What is needed –
Using the records below, find how many lines hold the word "agent" and reply with only that number.

Recorded information –
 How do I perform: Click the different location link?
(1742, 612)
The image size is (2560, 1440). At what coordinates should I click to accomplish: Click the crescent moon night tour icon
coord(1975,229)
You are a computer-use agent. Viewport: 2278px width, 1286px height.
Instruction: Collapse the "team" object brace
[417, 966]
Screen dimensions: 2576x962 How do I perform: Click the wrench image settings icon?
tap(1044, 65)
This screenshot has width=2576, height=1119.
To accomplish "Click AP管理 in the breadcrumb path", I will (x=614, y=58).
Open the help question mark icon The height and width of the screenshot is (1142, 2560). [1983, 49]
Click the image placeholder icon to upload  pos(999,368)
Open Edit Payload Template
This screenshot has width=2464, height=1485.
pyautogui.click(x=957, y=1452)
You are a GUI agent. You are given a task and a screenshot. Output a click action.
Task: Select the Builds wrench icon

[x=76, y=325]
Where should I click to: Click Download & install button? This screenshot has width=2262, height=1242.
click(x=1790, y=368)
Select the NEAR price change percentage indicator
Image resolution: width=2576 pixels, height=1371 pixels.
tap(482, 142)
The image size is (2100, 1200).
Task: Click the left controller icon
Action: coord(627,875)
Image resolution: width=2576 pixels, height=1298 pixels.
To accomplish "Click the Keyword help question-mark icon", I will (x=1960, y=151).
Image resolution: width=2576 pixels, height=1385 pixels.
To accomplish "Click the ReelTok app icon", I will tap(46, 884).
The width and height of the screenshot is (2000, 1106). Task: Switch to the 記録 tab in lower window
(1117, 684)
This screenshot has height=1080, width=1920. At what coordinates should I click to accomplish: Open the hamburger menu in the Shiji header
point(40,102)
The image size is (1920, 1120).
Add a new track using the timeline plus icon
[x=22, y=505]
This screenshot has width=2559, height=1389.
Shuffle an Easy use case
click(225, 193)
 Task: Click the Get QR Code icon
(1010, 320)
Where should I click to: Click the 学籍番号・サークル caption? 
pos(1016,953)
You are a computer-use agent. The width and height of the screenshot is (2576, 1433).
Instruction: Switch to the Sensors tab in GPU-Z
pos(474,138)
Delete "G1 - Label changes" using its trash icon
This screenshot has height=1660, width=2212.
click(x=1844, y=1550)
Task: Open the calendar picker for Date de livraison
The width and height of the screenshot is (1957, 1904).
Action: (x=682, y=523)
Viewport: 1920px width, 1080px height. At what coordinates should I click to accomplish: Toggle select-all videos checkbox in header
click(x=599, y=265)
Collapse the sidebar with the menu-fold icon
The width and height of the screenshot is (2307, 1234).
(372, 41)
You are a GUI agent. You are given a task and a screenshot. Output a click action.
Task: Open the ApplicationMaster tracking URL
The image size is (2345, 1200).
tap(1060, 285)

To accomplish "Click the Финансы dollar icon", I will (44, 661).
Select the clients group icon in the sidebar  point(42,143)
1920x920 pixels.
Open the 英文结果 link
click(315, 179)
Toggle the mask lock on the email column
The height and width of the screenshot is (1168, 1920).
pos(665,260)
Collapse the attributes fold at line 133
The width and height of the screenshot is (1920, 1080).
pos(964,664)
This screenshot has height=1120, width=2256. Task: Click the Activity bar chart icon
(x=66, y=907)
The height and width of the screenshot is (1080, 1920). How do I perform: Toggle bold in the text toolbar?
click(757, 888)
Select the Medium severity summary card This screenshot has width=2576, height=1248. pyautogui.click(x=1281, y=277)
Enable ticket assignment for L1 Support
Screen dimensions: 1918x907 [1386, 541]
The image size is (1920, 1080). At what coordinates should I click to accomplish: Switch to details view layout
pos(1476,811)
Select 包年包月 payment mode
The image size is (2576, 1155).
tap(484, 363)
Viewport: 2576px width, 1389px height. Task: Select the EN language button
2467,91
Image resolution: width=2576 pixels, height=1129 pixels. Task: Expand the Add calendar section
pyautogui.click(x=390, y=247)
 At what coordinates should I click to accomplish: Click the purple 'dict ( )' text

Response below –
4